**What is required**
Copy the lines of the stored items below word for word, starting at the line that contains "You are a computer-use agent. Screen dimensions: 1169x655" and ending at the line that contains "This screenshot has width=545, height=545.", both included.

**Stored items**
>>>
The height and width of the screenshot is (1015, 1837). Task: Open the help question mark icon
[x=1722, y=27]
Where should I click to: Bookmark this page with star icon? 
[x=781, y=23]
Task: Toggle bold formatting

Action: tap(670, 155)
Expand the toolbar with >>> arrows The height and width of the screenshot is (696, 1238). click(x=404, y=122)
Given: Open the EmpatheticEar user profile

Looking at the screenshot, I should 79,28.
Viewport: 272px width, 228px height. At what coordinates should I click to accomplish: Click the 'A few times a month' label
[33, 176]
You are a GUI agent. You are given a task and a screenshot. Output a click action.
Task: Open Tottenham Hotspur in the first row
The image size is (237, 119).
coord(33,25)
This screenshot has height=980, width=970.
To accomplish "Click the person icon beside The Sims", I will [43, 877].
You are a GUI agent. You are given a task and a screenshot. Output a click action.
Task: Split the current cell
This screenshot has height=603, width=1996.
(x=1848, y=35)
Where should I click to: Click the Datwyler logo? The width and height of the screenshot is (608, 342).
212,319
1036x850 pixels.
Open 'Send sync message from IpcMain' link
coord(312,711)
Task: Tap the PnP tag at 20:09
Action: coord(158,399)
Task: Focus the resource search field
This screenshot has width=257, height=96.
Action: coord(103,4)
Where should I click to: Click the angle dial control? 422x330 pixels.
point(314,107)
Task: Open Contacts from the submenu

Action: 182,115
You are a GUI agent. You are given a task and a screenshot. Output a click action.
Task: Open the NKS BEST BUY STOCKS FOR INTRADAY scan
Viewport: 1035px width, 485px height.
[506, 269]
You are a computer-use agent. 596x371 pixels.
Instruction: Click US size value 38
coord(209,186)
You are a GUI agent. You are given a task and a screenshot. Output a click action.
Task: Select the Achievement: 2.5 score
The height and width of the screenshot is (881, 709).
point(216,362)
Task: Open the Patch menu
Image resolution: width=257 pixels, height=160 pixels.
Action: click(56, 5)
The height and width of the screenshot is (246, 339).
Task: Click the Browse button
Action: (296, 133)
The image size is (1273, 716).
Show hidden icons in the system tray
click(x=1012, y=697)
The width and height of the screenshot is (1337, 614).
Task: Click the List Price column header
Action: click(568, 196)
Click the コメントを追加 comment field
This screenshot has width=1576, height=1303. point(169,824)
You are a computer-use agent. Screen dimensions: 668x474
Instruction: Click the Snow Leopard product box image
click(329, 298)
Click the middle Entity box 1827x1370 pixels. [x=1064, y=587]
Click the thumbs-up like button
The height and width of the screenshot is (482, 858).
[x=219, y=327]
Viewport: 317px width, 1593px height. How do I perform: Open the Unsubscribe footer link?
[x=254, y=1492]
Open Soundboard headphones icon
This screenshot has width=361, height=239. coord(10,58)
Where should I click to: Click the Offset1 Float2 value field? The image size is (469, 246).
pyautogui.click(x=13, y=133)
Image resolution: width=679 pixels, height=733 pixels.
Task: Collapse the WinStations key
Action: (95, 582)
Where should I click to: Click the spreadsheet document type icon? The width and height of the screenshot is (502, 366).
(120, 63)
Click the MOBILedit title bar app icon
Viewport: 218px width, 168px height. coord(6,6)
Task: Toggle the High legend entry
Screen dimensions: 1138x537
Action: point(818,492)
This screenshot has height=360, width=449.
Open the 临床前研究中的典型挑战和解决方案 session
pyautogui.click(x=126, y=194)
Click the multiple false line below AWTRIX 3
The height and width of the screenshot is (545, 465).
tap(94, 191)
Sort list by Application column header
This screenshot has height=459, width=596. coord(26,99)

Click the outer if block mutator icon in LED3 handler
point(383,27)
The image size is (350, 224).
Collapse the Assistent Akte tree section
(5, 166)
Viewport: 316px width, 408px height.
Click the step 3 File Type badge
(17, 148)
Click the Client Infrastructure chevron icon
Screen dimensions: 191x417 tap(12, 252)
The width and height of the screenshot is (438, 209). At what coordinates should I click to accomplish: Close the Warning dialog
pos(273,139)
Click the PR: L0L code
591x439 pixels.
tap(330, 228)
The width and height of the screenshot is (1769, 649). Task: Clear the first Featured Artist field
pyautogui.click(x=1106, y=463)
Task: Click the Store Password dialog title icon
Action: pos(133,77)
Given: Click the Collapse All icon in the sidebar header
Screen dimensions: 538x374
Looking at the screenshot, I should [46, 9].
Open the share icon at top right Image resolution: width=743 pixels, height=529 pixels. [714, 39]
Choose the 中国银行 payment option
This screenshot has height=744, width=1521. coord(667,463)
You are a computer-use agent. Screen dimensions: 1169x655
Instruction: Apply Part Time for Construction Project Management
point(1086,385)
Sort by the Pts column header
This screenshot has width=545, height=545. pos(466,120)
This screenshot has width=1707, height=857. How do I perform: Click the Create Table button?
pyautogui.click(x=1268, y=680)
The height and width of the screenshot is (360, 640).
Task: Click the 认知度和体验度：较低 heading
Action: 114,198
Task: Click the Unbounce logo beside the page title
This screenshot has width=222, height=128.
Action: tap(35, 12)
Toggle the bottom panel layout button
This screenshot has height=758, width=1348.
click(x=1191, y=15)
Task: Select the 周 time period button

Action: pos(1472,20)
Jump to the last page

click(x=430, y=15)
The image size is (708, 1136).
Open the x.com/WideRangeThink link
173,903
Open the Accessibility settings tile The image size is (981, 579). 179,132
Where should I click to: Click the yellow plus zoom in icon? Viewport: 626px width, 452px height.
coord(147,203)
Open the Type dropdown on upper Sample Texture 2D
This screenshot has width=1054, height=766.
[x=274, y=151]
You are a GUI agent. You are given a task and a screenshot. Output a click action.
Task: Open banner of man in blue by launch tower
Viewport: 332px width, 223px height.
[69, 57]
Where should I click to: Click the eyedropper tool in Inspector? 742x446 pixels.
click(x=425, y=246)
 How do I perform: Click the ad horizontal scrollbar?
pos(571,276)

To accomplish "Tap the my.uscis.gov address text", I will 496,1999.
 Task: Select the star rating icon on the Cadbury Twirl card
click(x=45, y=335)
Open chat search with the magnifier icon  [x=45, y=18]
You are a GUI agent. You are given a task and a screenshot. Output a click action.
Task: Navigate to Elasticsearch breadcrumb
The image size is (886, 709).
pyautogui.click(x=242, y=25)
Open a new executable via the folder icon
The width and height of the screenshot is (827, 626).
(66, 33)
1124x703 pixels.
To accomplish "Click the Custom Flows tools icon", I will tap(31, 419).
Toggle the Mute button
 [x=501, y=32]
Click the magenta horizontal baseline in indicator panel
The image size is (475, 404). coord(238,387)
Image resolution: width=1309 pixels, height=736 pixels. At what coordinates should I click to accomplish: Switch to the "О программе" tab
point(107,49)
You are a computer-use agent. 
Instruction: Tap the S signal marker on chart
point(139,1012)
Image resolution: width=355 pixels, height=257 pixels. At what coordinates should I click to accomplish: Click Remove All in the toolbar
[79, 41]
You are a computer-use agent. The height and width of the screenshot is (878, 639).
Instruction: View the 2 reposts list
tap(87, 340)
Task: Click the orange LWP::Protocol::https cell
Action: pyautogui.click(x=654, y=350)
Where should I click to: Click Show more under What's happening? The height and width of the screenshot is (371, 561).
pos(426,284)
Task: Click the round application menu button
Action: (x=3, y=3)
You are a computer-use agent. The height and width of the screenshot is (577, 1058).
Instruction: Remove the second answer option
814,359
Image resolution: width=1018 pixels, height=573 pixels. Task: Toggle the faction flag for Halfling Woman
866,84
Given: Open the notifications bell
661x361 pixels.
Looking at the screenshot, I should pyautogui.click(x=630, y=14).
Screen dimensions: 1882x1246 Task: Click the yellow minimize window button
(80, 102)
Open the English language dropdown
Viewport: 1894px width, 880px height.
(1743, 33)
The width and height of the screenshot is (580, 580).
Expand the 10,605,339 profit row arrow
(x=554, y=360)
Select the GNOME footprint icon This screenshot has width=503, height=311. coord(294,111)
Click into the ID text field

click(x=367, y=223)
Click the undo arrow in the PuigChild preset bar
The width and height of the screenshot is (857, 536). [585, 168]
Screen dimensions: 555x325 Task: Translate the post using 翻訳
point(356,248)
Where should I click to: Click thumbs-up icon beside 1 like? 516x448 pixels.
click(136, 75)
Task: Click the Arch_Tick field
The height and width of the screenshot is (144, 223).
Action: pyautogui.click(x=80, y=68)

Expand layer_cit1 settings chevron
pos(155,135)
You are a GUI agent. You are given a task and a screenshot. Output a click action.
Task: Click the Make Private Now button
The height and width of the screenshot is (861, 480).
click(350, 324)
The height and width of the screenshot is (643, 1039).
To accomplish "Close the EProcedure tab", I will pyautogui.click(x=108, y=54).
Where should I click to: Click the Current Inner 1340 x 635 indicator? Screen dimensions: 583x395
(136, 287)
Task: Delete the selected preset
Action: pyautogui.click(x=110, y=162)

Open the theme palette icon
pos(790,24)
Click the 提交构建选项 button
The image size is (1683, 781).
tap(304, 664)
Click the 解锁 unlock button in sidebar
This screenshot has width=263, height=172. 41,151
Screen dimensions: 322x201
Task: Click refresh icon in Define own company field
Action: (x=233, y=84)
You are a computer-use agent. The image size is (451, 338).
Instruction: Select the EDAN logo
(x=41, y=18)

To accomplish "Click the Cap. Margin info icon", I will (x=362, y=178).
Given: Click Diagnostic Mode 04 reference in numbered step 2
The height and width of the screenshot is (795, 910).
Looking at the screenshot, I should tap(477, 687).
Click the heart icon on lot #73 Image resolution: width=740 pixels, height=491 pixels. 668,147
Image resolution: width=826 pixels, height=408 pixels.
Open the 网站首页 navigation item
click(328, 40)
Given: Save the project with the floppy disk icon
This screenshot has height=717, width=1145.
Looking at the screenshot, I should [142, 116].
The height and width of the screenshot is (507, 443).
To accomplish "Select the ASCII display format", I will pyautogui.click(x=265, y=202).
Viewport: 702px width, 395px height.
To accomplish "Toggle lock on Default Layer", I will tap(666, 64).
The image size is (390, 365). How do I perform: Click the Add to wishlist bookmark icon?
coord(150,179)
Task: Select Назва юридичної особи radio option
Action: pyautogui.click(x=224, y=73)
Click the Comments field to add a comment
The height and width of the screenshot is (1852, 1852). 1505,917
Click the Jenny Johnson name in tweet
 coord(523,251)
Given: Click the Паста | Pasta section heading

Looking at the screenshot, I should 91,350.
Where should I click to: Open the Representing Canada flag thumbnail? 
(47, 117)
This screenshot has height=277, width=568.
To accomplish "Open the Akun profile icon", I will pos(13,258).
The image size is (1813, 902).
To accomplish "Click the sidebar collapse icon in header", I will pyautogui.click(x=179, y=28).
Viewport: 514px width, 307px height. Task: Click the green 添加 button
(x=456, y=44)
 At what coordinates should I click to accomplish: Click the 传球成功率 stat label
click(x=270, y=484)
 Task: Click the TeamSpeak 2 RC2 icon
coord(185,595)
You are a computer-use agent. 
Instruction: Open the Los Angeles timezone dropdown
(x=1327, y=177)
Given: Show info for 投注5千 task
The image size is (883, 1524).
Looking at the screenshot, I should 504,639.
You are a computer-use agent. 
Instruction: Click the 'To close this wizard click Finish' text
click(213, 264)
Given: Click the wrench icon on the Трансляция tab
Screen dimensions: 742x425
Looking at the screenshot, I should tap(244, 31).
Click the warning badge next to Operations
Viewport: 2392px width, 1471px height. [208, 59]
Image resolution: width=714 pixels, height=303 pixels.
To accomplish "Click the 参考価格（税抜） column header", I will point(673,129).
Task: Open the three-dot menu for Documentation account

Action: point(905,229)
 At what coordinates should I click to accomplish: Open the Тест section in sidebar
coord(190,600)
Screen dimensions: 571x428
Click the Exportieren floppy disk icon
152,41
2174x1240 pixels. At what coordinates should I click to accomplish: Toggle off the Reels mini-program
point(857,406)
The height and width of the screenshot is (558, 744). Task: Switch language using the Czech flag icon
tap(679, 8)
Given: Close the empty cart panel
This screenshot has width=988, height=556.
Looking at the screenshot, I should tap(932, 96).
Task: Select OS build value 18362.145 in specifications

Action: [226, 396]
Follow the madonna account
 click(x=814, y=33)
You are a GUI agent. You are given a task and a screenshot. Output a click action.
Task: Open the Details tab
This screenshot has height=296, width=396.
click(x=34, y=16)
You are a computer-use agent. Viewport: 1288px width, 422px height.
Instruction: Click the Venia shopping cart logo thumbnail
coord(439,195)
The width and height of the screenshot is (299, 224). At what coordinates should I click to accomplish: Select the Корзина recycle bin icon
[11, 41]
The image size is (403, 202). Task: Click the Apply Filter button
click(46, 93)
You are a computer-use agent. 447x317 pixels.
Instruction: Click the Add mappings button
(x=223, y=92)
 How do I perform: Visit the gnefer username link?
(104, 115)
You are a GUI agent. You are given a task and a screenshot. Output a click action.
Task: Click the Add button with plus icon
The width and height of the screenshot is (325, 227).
<<<
**Response to this exercise**
You are a computer-use agent. Screen dimensions: 1169x655
Instruction: Apply Part Time for Construction Project Management
point(1086,385)
Sort by the Pts column header
This screenshot has width=545, height=545. pos(466,120)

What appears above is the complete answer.